Alhaji Aliko Dangote, president of the Dangote Group, is aiming for a $50 billion valuation for his Dangote Petroleum Refinery & Petrochemicals prior to a scheduled stock market listing later this year, according to a Bloomberg report.
Dangote wants investors to know that the refinery is now worth $50 billion, having started operations in 2024. According to Bloomberg, the refinery company may sell up to 10% of its shares through the Nigerian stock exchange, suggesting a possible $5 billion offering.
A senior executive at the Dangote Group confirmed that the projected valuation aligns with the company’s current internal expectations but declined to provide additional details on the planned transaction.
The planned listing comes as stronger global crude oil prices and growing domestic fuel demand improve the commercial outlook for the 650,000 barrels-per-day refinery, which has increasingly become a dominant player in Nigeria’s downstream petroleum market.
According to Bloomberg on Monday, Dangote is preparing a historic cross-border public sale of his $20 billion oil refinery, which could alter capital markets throughout Africa and increase regional investor engagement.
Shares of the Dangote Petroleum Refinery and Petrochemicals will be listed on several African stock exchanges as part of the proposed listing, which is being positioned as the first pan-African IPO of this magnitude.
Following a meeting in Lagos between Dangote and the chief executives of multiple African bourses that are part of the African Securities Exchanges Association, specifics of the scheme became public.
Frank Mwiti, the chief executive officer of the Nairobi Securities Exchange, who attended the meeting, revealed that the main topic of discussion was how to set up a cross-border listing framework that would enable investors from all over the continent to take part in the ownership of the refinery.
Following the meeting, Mwiti stated, “The plan is to structure a pan-African IPO,” pointing out that the endeavor would necessitate collaboration among exchanges in order to lower regulatory hurdles and enable smooth trading across jurisdictions.

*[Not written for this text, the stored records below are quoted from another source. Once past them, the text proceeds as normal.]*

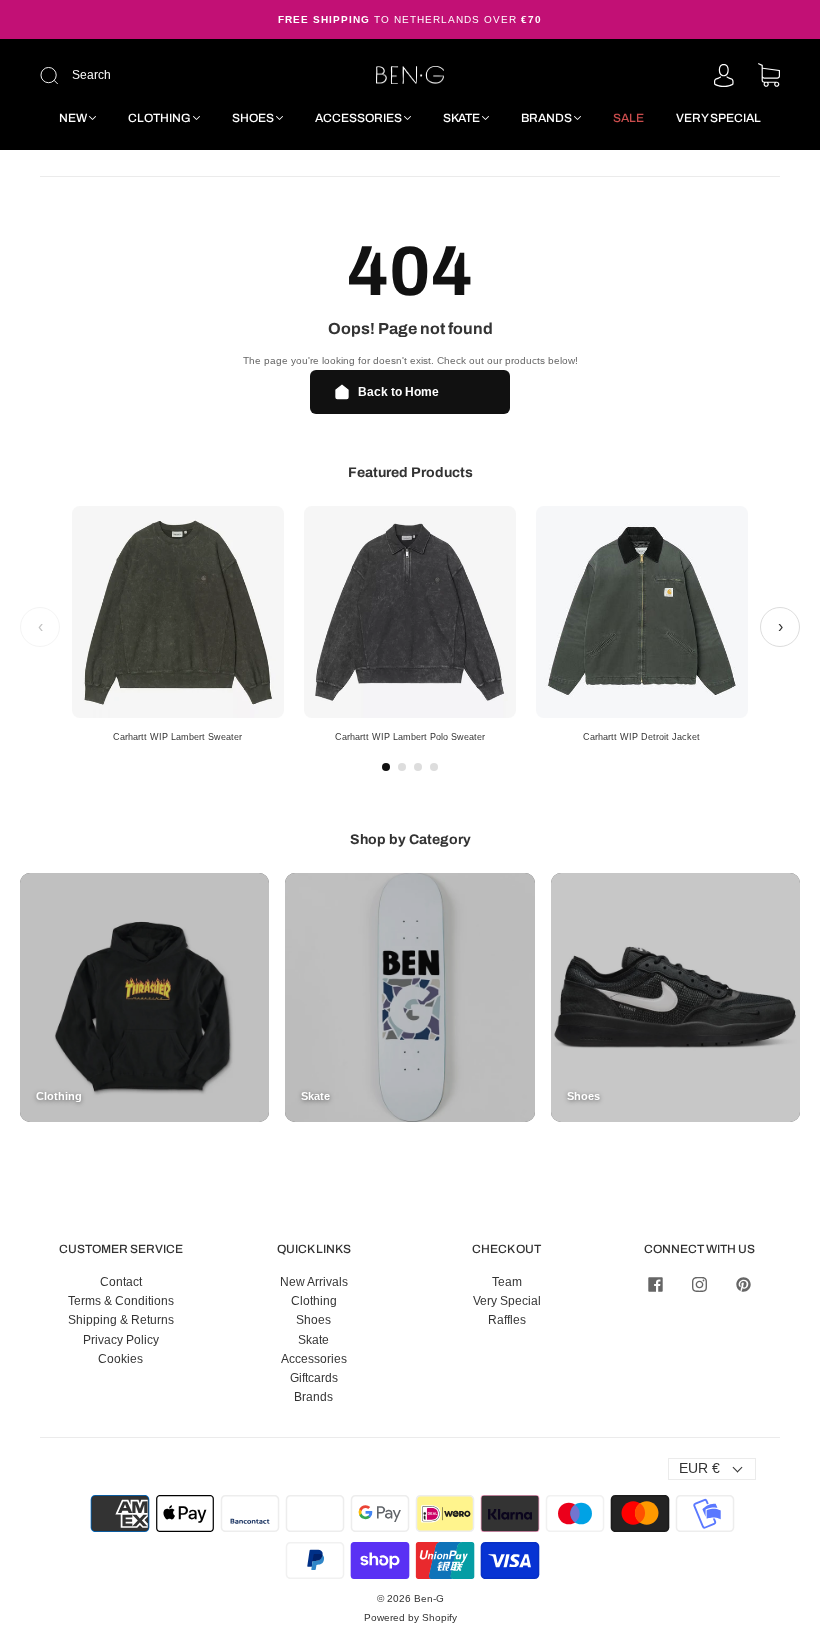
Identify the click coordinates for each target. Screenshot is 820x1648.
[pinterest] (744, 1285)
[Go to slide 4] (434, 767)
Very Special (718, 118)
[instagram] (700, 1285)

A representative for the Dangote Group acknowledged that the meeting had occurred, but he would not elaborate on the specifics of the proposed offering’s timetable and structure.

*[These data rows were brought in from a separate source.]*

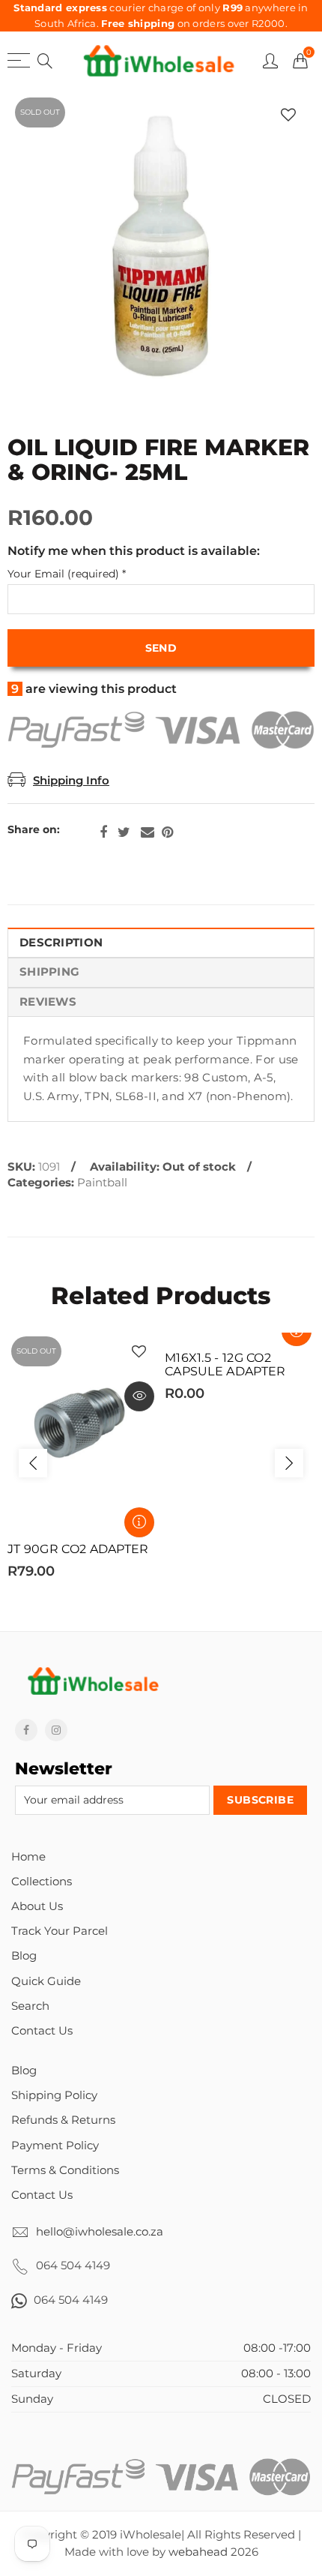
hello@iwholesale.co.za (99, 2232)
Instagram (56, 1730)
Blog (24, 1956)
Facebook (103, 832)
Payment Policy (55, 2145)
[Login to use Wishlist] (288, 114)
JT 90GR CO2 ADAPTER (78, 1549)
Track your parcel (59, 1931)
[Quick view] (139, 1396)
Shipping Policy (54, 2095)
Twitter (124, 832)
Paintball (102, 1182)
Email (147, 832)
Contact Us (42, 2031)
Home (28, 1857)
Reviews (47, 1002)
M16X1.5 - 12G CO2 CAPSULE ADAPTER (225, 1364)
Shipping (49, 972)
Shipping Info (71, 780)
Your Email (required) (66, 574)
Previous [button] (33, 1463)
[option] (161, 251)
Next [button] (289, 1463)
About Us (37, 1906)
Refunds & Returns (63, 2120)
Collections (41, 1881)
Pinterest (167, 832)
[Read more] (139, 1522)
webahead (198, 2552)
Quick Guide (46, 1981)
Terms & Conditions (65, 2170)
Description (61, 942)
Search (30, 2006)
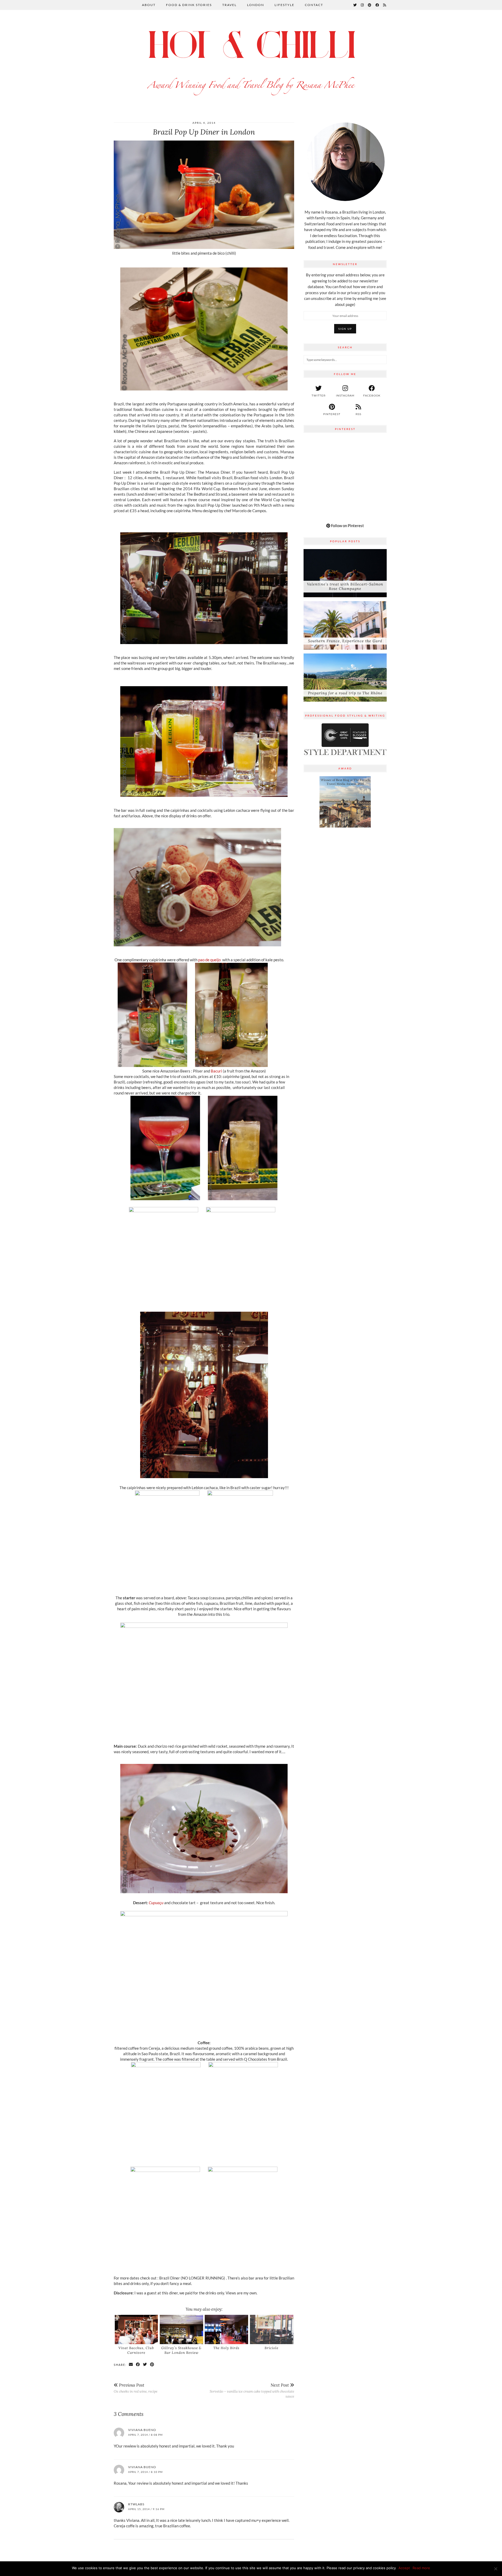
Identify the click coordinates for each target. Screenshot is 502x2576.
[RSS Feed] (384, 5)
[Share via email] (131, 2364)
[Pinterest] (370, 5)
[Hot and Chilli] (251, 60)
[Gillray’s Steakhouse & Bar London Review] (181, 2329)
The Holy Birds (226, 2348)
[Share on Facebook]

The news occurs months after Dangote announced plans to list roughly 10% of the refinery on the Nigerian Exchange Group in 2026. This move is generally regarded as an attempt to increase the company’s investor base and unlock value.
Dangote has assembled a group of financial advisors, including FirstCap Limited, Vetiva Advisory Services Limited, and Stanbic IBTC Capital Limited, to spearhead the offering.
Ukandu Ukandu, FirstCap’s CEO, confirmed the hiring and said the advisers were already working on the transaction structure.
It was observed that a multi-exchange listing may establish Nigeria as a major destination for cross-border investments and greatly increase liquidity in African capital markets, particularly as the nation looks to rejoin the FTSE Russell Frontier Markets Index.
They also mentioned that Dangote’s aggressive expansion strategy might receive much-needed funding from the IPO.
With a processing capacity of 650,000 barrels per day, the refinery is currently the biggest single-train operation in the world. But within the next three years, Dangote intends to more than increase this to 1.4 million barrels per day, a level that would compete with the world’s largest refining companies, including those owned by Indian billionaire Mukesh Ambani.
The company recently obtained support from the African Export-Import Bank, which underwrote $2.5 billion of a $4 billion syndicated financing package to finance this expansion.